BUG: list index out of range using new layout feature

marcelrassinger · December 1, 2025, 8:47am

I am not allowed to share the document, but maybe the exception helps as well:

task_agent/document_processing/parser/pymupdf_reader.py:71: in to_markdown
md = pymupdf4llm.to_markdown(
../../../anaconda3/envs/task-agent/lib/python3.13/site-packages/pymupdf4llm/init.py:83: in to_markdown
parsed_doc = parse_document(
../../../anaconda3/envs/task-agent/lib/python3.13/site-packages/pymupdf4llm/init.py:42: in parse_document
return document_layout.parse_document(
../../../anaconda3/envs/task-agent/lib/python3.13/site-packages/pymupdf4llm/helpers/document_layout.py:908: in parse_document
utils.clean_tables(page, blocks)
../../../anaconda3/envs/task-agent/lib/python3.13/site-packages/pymupdf4llm/helpers/utils.py:261: in clean_tables
y_vals = [y_vals0[0]]

marcelrassinger · December 1, 2025, 8:56am

Versions:
- pymupdf-layout==1.26.6
- pymupdf4llm==0.2.5

The table covers more then page.

Jamie_Lemon · December 1, 2025, 10:25pm

Good to know your table spans over the page. I think this might be the same issue as: BUG: pymupdf4llm list index out of range in document_layout.py as well. Will investigate.

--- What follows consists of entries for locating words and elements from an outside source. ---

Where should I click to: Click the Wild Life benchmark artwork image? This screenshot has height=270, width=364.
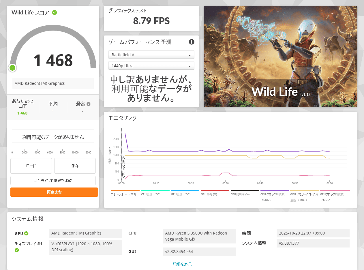click(x=280, y=56)
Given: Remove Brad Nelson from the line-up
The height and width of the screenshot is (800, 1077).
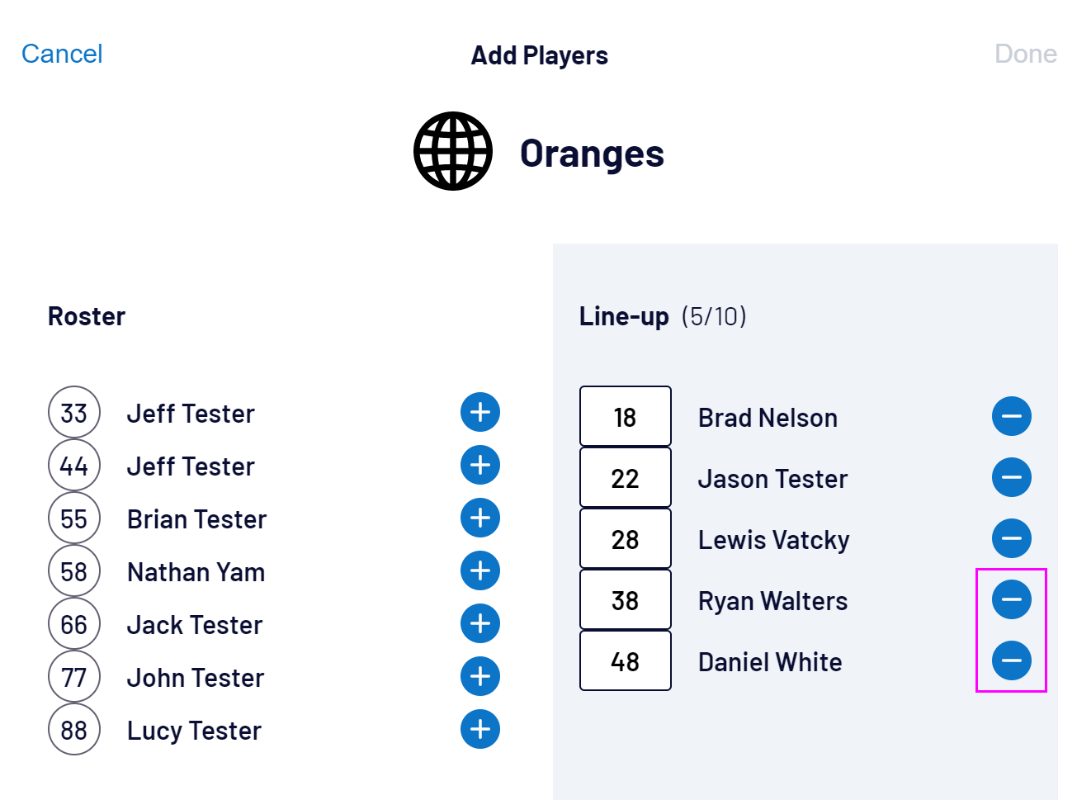Looking at the screenshot, I should 1011,416.

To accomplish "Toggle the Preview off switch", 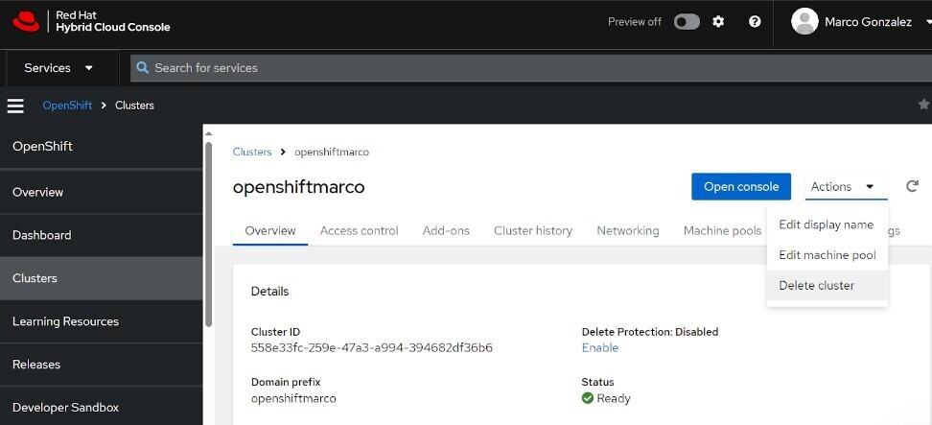I will click(687, 22).
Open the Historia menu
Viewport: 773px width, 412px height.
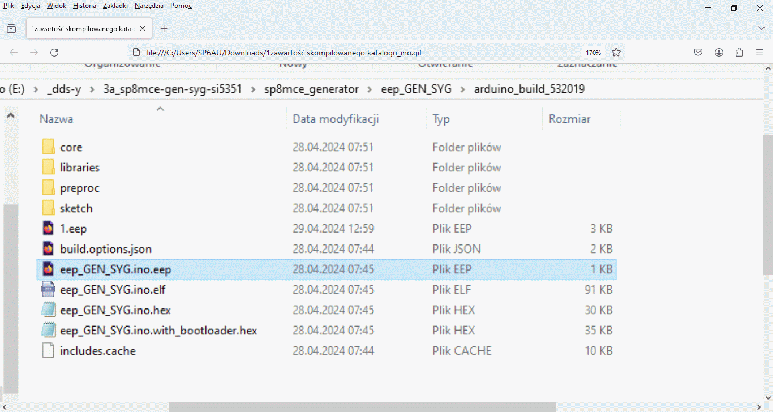(84, 6)
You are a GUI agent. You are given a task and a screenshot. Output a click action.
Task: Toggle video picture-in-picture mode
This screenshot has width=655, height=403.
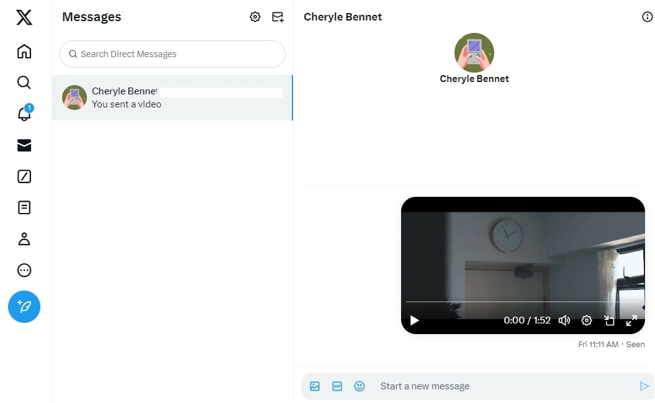pyautogui.click(x=609, y=320)
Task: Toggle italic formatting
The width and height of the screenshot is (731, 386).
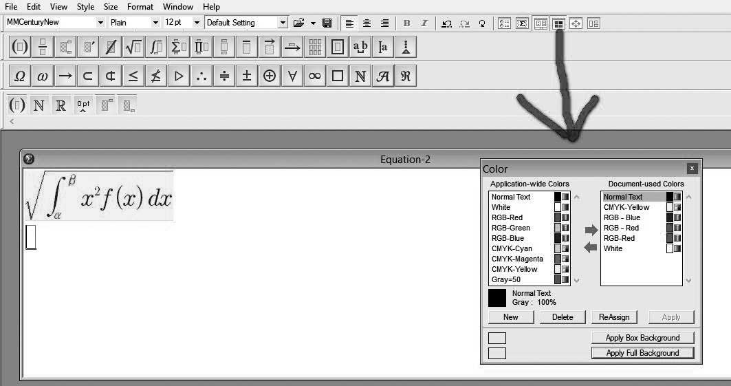Action: click(424, 23)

Jamie_Lemon · December 2, 2025, 1:50pm

I can see you are on the latest version of pymupdf4llm so it isn’t related to the other issue. Hard to test without the document. If you set show_progress to True do you know how far it gets into the document?

qbuchanan · December 2, 2025, 7:15pm

Just want to bump this up as we are experiencing the issue as well

Jamie_Lemon · December 2, 2025, 9:23pm

Hi @qbuchanan Welcome to the forum! Are you able to share your PDF? Also can you confirm your versions of PyMuPDF Layout and PyMuPDF4LLM ? ( I’m hoping 1.26.6 and 0.2.5 )

marcelrassinger · December 3, 2025, 6:44am

Hi Jamie

Attached you will find an example that should help to reproduce the issue.

Regards, Marcel

(attachments)

example.pdf (54.5 KB)

qbuchanan · December 3, 2025, 1:11pm

PyMuPDF~=1.26.6

pymupdf-layout~=1.26.6

pymupdf4llm~=0.2.5

Jamie_Lemon · December 3, 2025, 1:37pm

Thanks Marcel - the document really helps , will investigate.

Jamie_Lemon · December 3, 2025, 9:34pm

@marcelrassinger This should hopefully be fixed for you with the new version of PyMuPDF 0.2.6 (pip install pymupdf4llm==0.2.6)
@qbuchanan Perhaps you can give things a go again with the latest version? Basically there was an error with some of the object classification in the previous version which caused the issue.

Please let me know how it goes for you and if your issues are resolved!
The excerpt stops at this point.